09-16-2009 09:10 AM
I have setup a vpn for vendor access to hvac equipment.
The profile is RCPS_Vendor
DHCP pool is RCPS_Vendor
Terminated to Outside int
These are the steps I took:
remote access, outside->psk(password), name RCPS_Vendors->local authen->Hoff_Vendor(password)->RCPS_Vendors 192.168.10.2-192.168.10.128->10.1.252.101/103->3DES SHA 2->3DES SHA->10.0.0.0/8 en split tunnel
from: http://www.cisco.com/en/US/docs/security/asa/asa71/getting_started/asa5500/quick/guide/rem_acc.html
The issue is the vendor needs ping to internal units, and his program will not connect to the units.
Modified config attached.
Thanks in advance.
Solved! Go to Solution.
09-16-2009 06:10 PM
If all of the internal units are one hop away from the ASA, then you could put that static route on each of those units.

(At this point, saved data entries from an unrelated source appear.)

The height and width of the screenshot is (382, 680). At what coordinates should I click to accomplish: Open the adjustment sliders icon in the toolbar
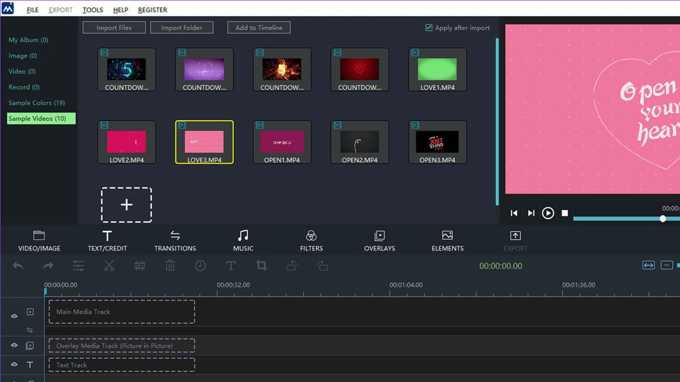coord(78,265)
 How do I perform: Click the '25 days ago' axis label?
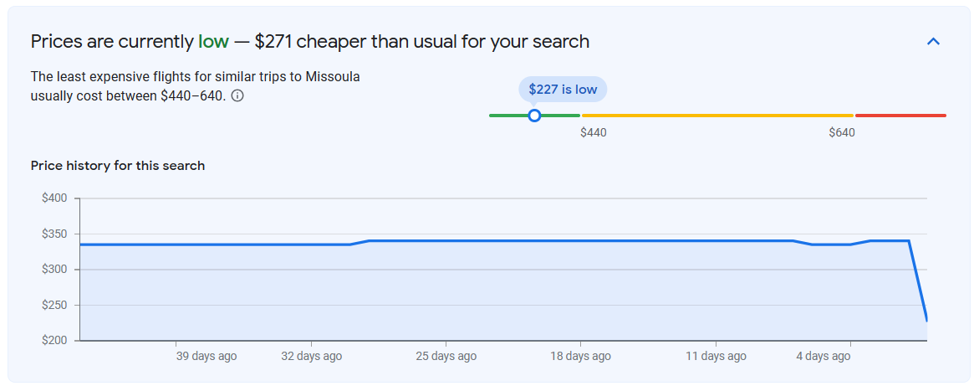pyautogui.click(x=446, y=356)
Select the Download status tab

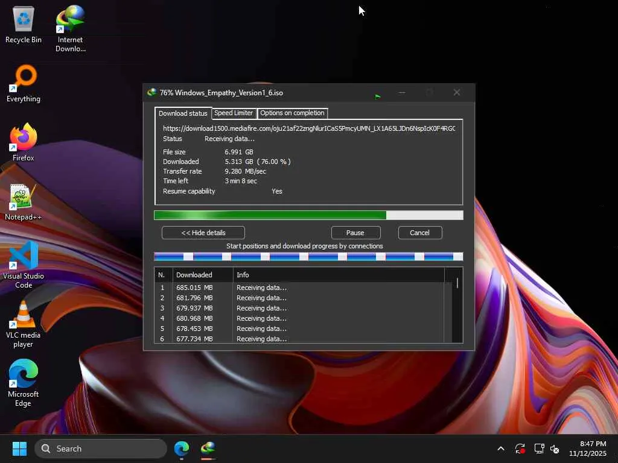[182, 113]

That would point them to the inside interface on the ASA. The ASA would use its default route to send traffic back to the VPN clients.

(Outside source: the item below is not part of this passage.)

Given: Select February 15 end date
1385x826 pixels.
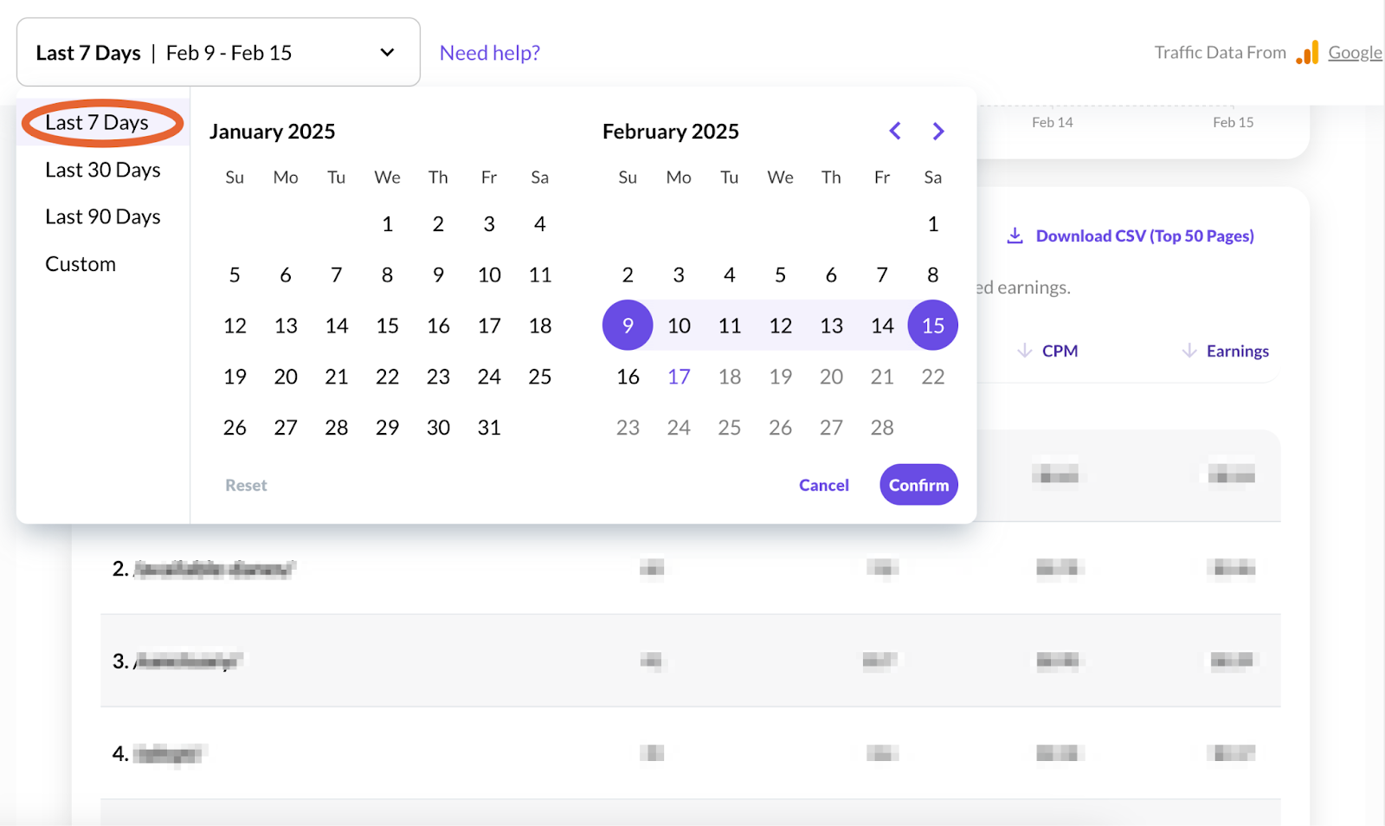Looking at the screenshot, I should pos(932,326).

If the internal units are further inside your network and you are using a dynamic routing protocol, you can redistribute the static route to 192.168.10.0/24 on the next hop router (from the ASA) inside your network so that the default gateways of the internal units know where to send traffic destined for 192.168.10.0/24.
Since your remote clients are sending traffic through VPN tunnels I don't believe you need to add an ACL on the ASA to allow specific traffic from the VPN clients to the internal units.
09-16-2009 12:33 PM
Just wondering if you verified that you have network reachability between your internal hosts and the ranges of address pools assigned to your VPN clients.
The address pool for RCPS_Vendors is in the 192.168.10.x range, which does not have a specific static route on the ASA so it is using your default route, which points outside to 192.175.57.1.
09-16-2009 02:55 PM
You wondered right, just tested and I cant access anything inside.
Ok, so to get RCPS_Vendors, going would I put a route inside 192.168.10.0 0.0.0.255 10.200.1.3 ? Do I need to create and acl for ping traffic?
Thanks for the quick response.
09-16-2009 06:10 PM
If all of the internal units are one hop away from the ASA, then you could put that static route on each of those units. That would point them to the inside interface on the ASA. The ASA would use its default route to send traffic back to the VPN clients.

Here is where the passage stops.